Grossly, numerous hydropic villi are seen. They appear as tranlucent grapelike vesicles.
The villi are distended, edematous and show central cisterns.
Large avascular cisterns (absent fetal vessels) are appreciated throughout the entirety of the lesion.
Villous trophoblast demonstrate an irregular proliferation, often associated with cytologic atypia.
Since complete mole generally contains only the paternal genome, there is reduced or nearly absent expression of p57 in villous cytotrophoblast (pink arrow). p57 shows internal control with staining for maternal decidualized stromal cells (blue arrow).
In contrast, this is p57 staining of a normal placenta. Note the nuclear staining in many of the villous cytotrophoblast (arrow)
Hydatidiform moles (complete or partial) occurs in approximately 1 in 1000 to 2000 pregnancies in the US and Europe. However, it is much more common in the Far East (10 in 1000 in Indonesia).1 Distinguishing between complete and partial moles is important as the former carries a much higher risk of gestational trophoblastic disease.
Molar pregnancies are now detected much earlier in the pregnancy due to frequent use of ultrasound, therefore, the microscopic changes can be more subtle. Features of a 'classic' mole include: (1) marked villous edema with cistern formation; (2) all and not just part of the villi are edematous; (3) rounded or bulbous contour of villi; (4) circumferential trophoblastic hyperplasia; (5) cytologic atypia of trophoblasts; (6) exaggerated implantation site; and (7) absence of fetal parts.2
In an early complete mole, the cisterns may not well-developed, and the villi contain cellular stroma with karyorrhexis and minimal edema. However, the trophoblastic proliferation will still be circumferential, which separates a molar pregnancy (complete or partial) from a hydropic abortus where trophoblastic proliferation is polarized at the anchoring villi only.2
Cytogenetic analysis of complete moles yields a 46 XX chromosomal constitution in 90% of cases. Although diploid, both sets of chromosomes are contributed by the father as a result of duplication of a haploid paternal (23 X) penetrating an "empty ovum" lacking functional maternal DNA. A complete mole can also be formed by fertilization of the empty ovum by two sperms.

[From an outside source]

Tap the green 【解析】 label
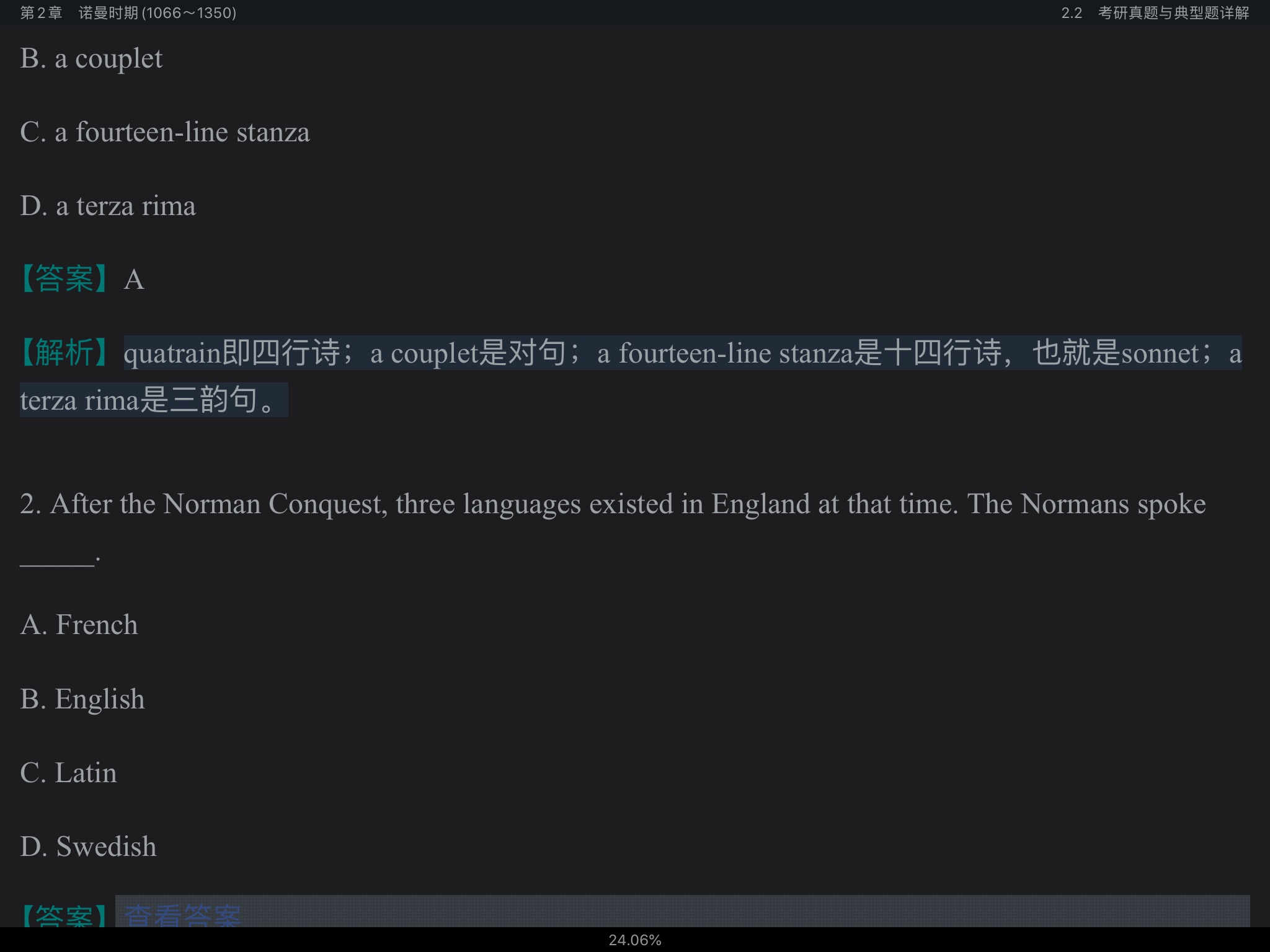 pos(64,353)
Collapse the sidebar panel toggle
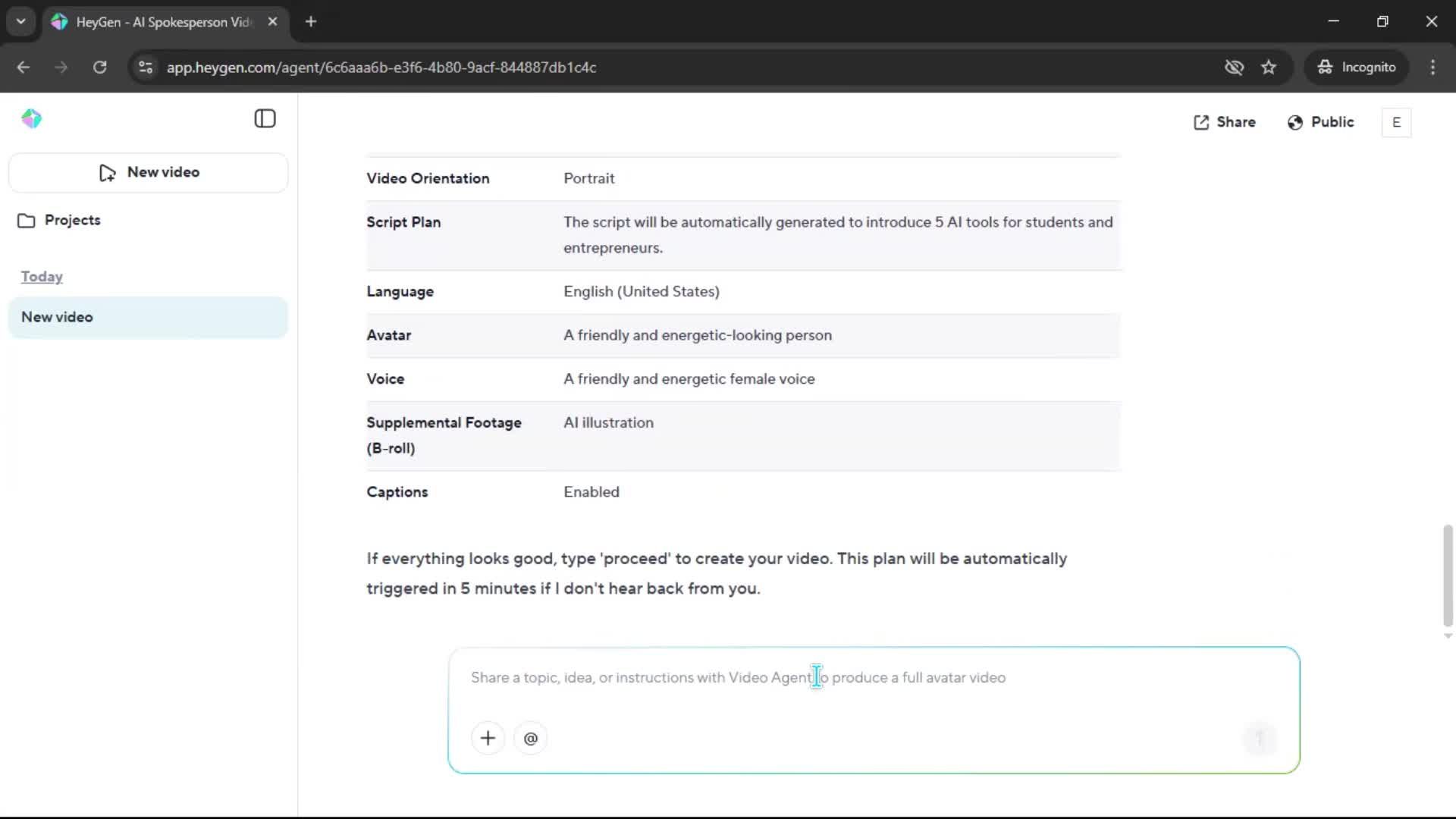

The p57 gene is paternally imprinted and expressed from the maternal allele, thus, staining for p57 can be extremely helpful in distinguishing between complete moles (p57 negative in the villous cytotrophoblasts) and hydropic abortuses (p57 positive in the villous cytotrophoblasts). Note that p57 is not helpful in distinguishing between partial moles and hydropic abortuses as both contain maternal genes and thus, both would demonstrate cytotrophoblastic cells that stain for p57.4,5
Tends to occur at the extremes of reproductive age (teens and between 40-50). The classic description is of a patient in early pregnancy with vaginal bleeding, vaginal passage of grape like clusters of tissue, and uterine size greater than expected for dates. More recently with the widespread availability of vaginal ultrasound most patients are detected earlier, when they first present with vaginal bleeding. Serum hCG level can be markedly elevated above that expected which may predispose the patients to hyperemesis gravidarum. Preeclampsia prior to twenty weeks gestation and bilateral enlargement of the ovaries, secondary to lutein cysts, may also be present.
Treatment is with uterine evacuation via dilation and curettage.
Complete moles have a much higher risk of developing persistent gestational trophoblastic disease (GTD) than partial moles. GTD is detected by elevated serum hCG that fail to return to normal levels after removal of the mole. Up to 20% of complete molar pregnancies develop GTD in the form of persistent mole or invasive mole in the myometrium; 2%-3% develop choriocarcionma.1 In Western countries, 50% of gestational choriocarcinomas develop after a complete hydatidiform mole.
1 Kumar V, Abbas AK, Fausto N. Robbins and Cotran Pathologic Basis of Disease. 7th Ed. Philadelphia, PA: Elsevier; 2005: 1110-1113.
2 Mazur MT, Kurman RJ. Diagnosis of Endometrial Biopsies and Curettings. New York, NY: Springer; 2005: 67-74.
3 Elston, C.W. (1978): In: Major Problems in Pathology, edited by J.L. Bennington, Vol. 7., pp. 343-367. Saunders, London.
4 Merchant SH, Amin MB, Viswanatha DS, Malhotra RK, Moehlenkamp C, Joste NE. p57KIP2 immunohistochemistry in early molar pregnancies: emphasis on its complementary role in the differential diagnosis of hydropic abortuses. Hum Pathol. 2005 Feb;36(2):180-6.
5 Jun SY, Ro JY, Kim KR. p57kip2 is useful in the classification and differential diagnosis of complete and partial hydatidiform moles. Histopathology. 2003 Jul;43(1):17-25.